A great example of rewilding a traditional sporting estate in the Cairngorms National Park

A naturally regenerating forest of Scots pine is expanding at Glenfeshie. Photo by Mark Hamblin /

Glenfeshie represents one of the most dramatic examples of rewilding in the UK. Not long ago, it was a deer forest. Under traditional deer management, it emphasised the deer and not the forest.

The result across its 17,000 hectares was dying remnants of ancient Caledonian pine forest. High densities of deer were eating every tree seedling trying to grow here. In fact, it was here that Edwin Landseer painted his famous 'The Monarch of the Glen' oil painting in 1851.

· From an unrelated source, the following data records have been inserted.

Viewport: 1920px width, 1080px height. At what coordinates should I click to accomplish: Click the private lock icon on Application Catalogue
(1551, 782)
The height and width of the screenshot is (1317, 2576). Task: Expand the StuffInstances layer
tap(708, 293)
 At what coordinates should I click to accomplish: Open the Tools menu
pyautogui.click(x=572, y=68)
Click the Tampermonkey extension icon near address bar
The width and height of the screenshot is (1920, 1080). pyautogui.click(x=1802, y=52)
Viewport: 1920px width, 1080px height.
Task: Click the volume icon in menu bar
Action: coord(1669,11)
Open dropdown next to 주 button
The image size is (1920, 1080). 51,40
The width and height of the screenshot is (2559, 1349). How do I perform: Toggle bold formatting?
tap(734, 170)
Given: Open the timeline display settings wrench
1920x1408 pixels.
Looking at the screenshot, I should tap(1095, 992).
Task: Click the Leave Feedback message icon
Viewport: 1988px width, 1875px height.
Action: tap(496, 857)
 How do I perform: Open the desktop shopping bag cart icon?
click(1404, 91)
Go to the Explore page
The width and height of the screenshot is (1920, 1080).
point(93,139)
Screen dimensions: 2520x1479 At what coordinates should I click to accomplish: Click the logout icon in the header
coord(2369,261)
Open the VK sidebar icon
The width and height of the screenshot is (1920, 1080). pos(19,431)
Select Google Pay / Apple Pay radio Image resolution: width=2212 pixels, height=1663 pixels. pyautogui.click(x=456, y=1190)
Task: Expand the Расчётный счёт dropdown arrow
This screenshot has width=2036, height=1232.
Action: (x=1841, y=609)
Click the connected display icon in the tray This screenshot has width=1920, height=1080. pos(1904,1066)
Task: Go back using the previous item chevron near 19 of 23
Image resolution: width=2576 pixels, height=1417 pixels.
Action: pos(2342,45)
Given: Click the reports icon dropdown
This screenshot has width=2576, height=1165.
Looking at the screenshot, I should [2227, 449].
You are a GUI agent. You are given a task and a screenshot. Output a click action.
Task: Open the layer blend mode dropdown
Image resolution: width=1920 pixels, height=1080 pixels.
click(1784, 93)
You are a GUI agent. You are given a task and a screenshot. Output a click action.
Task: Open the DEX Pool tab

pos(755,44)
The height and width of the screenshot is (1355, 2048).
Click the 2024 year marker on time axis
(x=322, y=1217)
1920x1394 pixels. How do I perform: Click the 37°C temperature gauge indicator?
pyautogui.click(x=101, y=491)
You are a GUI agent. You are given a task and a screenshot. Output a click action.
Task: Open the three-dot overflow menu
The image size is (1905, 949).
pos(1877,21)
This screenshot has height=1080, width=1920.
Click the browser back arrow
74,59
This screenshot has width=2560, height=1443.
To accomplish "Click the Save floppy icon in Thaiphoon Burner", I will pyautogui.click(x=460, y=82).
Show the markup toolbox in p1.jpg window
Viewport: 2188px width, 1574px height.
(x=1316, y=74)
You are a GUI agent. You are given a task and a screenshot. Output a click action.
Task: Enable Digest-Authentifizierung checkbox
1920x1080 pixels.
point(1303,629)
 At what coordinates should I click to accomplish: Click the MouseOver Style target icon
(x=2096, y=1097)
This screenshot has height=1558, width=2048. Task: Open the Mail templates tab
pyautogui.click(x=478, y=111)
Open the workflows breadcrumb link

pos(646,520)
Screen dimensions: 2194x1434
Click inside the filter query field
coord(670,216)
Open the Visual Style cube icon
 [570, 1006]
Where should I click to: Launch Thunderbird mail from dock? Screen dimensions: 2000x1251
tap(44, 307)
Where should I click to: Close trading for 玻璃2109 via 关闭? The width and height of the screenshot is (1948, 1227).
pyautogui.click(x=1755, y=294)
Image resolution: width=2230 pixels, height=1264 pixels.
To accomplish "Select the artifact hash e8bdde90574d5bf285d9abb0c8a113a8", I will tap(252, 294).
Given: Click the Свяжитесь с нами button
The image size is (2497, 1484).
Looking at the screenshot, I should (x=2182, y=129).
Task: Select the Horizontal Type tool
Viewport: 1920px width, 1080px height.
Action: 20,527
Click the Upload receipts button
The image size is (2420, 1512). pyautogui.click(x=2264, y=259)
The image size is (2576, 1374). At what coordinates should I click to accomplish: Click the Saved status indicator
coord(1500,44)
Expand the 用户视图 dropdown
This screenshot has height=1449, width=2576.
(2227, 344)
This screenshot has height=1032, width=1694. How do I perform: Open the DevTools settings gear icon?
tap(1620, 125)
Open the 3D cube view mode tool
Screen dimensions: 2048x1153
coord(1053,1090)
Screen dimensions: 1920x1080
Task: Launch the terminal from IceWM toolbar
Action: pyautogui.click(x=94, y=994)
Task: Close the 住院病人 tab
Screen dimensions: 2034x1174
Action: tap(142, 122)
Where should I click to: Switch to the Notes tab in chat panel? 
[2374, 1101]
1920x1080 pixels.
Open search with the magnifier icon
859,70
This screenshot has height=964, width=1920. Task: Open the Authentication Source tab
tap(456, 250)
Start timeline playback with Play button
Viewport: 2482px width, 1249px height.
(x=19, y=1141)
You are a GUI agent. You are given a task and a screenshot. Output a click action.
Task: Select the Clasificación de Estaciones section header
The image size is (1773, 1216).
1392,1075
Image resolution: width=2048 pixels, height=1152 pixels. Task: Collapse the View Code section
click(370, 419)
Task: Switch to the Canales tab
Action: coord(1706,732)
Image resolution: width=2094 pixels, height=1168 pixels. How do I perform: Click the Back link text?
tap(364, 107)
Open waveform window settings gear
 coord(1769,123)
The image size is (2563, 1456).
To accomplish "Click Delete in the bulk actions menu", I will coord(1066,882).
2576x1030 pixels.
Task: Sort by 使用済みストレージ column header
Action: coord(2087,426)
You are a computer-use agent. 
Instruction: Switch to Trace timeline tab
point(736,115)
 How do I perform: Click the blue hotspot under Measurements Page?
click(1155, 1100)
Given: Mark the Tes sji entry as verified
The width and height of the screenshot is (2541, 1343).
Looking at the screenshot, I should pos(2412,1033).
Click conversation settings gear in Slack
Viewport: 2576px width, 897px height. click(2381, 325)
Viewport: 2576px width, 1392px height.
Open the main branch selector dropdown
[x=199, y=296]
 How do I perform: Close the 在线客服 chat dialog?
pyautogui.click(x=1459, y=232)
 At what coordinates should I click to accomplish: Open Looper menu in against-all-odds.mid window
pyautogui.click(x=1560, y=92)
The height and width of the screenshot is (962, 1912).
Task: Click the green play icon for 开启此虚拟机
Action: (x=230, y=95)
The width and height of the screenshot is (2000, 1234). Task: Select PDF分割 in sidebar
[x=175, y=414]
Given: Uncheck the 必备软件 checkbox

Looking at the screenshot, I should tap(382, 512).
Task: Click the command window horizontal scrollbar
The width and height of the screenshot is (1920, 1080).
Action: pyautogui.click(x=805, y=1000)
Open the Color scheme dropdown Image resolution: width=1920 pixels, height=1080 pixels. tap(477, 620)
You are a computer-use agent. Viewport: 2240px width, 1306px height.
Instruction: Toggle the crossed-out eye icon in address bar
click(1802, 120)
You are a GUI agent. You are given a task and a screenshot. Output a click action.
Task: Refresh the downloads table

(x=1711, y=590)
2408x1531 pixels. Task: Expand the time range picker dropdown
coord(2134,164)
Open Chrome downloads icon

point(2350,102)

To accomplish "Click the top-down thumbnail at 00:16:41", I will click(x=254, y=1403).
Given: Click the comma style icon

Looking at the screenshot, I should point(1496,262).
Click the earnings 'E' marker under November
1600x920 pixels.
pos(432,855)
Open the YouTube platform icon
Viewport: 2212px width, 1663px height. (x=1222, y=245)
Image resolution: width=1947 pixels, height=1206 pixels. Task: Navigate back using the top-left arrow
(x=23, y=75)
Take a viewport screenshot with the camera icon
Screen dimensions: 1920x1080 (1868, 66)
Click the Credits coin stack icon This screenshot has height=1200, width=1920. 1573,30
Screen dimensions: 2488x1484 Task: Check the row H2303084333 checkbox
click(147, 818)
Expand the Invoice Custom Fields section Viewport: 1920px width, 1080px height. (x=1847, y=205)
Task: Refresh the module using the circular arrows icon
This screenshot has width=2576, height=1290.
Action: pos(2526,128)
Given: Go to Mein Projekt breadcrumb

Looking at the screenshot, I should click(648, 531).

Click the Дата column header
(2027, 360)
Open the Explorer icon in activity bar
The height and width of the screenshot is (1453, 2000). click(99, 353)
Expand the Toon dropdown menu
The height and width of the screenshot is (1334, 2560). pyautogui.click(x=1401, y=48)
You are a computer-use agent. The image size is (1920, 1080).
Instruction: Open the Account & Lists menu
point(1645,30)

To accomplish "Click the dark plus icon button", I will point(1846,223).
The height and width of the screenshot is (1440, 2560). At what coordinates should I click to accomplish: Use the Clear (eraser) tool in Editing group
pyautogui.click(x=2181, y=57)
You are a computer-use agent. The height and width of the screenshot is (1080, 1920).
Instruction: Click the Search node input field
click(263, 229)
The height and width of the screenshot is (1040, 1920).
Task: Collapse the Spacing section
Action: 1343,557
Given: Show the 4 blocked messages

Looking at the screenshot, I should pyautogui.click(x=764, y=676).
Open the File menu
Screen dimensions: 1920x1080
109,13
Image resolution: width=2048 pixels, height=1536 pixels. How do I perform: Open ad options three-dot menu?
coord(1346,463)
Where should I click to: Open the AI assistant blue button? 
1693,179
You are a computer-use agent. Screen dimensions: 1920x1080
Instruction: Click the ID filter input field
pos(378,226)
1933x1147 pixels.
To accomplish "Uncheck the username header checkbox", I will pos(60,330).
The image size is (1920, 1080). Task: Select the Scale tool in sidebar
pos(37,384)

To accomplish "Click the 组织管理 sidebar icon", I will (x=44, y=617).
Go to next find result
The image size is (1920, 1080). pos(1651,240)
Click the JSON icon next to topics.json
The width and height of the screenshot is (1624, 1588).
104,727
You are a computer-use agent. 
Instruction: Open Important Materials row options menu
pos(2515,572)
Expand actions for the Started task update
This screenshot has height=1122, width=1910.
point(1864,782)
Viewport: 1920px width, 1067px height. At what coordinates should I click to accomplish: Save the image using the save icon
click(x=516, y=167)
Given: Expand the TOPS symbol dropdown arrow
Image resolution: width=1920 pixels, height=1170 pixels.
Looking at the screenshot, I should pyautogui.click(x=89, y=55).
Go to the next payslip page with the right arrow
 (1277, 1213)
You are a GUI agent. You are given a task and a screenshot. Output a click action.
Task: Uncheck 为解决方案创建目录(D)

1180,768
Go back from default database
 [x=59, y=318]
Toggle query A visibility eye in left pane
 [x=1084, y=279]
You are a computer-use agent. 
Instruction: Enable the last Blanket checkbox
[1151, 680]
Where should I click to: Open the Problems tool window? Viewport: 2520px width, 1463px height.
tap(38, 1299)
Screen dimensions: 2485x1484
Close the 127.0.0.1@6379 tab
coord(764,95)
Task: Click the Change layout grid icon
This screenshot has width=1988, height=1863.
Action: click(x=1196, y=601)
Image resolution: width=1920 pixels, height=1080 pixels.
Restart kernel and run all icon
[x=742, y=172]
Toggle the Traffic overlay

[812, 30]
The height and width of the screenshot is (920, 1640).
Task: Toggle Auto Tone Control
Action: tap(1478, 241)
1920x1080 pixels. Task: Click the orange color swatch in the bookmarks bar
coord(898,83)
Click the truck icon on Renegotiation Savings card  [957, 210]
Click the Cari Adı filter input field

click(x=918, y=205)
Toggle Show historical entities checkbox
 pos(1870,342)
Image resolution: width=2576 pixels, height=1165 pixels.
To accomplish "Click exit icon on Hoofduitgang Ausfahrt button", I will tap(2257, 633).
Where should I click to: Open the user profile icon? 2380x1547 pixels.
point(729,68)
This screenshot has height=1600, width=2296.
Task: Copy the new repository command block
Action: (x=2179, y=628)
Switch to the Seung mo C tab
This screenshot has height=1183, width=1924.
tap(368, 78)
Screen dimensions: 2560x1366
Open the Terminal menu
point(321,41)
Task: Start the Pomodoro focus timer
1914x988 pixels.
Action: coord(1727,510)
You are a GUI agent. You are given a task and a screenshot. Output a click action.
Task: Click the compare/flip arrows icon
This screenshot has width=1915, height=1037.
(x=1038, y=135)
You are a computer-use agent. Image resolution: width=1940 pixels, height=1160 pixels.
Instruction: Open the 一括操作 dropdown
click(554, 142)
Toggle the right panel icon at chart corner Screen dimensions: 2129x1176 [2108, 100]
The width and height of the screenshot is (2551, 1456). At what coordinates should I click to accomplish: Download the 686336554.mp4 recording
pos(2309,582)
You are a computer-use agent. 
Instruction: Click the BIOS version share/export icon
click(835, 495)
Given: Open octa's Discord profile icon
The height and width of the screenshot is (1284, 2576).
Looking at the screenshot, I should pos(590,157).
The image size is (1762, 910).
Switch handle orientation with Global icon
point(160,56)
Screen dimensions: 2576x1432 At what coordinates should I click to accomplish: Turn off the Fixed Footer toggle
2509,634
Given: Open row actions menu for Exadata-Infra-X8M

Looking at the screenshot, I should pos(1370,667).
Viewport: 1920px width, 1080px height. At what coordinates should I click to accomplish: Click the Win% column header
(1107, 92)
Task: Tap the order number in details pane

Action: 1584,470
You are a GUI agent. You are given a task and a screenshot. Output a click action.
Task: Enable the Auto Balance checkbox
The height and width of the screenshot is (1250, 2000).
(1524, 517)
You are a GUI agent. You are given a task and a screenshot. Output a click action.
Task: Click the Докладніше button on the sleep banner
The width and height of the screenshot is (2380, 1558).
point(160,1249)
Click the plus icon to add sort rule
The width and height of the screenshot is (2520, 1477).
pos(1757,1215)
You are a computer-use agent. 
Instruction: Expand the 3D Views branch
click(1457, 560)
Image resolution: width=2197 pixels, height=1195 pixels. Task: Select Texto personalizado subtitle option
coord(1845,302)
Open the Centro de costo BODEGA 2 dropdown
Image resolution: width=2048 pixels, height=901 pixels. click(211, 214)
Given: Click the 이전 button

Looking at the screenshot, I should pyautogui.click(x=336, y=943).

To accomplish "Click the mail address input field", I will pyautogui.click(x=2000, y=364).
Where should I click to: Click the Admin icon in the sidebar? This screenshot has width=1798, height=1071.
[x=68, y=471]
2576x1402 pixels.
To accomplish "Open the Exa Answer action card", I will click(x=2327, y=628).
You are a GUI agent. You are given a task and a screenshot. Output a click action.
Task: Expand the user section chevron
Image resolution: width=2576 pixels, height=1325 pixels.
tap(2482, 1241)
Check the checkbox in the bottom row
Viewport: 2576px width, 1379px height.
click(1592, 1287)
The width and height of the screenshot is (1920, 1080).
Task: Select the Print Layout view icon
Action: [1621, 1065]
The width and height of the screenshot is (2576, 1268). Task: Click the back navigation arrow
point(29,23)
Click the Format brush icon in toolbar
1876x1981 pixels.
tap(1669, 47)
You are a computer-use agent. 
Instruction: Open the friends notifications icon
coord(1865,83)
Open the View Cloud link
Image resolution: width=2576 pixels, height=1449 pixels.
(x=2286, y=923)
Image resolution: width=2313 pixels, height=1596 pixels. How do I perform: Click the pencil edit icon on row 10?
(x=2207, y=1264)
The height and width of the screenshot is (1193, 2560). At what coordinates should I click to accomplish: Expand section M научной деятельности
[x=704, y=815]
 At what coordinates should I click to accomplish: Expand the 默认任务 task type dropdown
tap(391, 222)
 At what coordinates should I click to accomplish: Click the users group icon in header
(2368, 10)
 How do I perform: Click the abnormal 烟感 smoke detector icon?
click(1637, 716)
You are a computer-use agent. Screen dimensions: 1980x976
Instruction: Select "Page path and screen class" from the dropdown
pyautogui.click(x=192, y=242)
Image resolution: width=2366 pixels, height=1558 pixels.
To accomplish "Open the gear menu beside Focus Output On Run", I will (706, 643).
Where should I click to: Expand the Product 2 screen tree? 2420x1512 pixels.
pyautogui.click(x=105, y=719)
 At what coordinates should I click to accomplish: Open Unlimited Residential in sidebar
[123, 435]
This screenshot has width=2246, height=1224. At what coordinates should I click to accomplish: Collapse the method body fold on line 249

Attempts to convince the private owners of the estate to save the woodlands had fallen on deaf ears for decades. Finally in 2004, the then Deer Commission for Scotland took action to reduce deer numbers at the request of the new Danish owners.

They deployed stalkers in helicopters to reach the furthest points of the glen and remove deer carcasses. This was the start of a concerted cull, which ten years on has resulted in a transformation of the ecosystem.

Scots pine, birch and juniper seedlings now carpet the glen. The woodland is creeping up the mountainsides after hundreds of years in retreat. The owners of Glenfeshie are now exploring the possibility of reintroducing the long-lost montane scrub habitats.

In time, the pine woods of Glenfeshie may connect with the regenerating woodlands of Abernethy to the north and Mar Lodge to the east. This would create a spectacular rewilded area right in the heart of Scotland.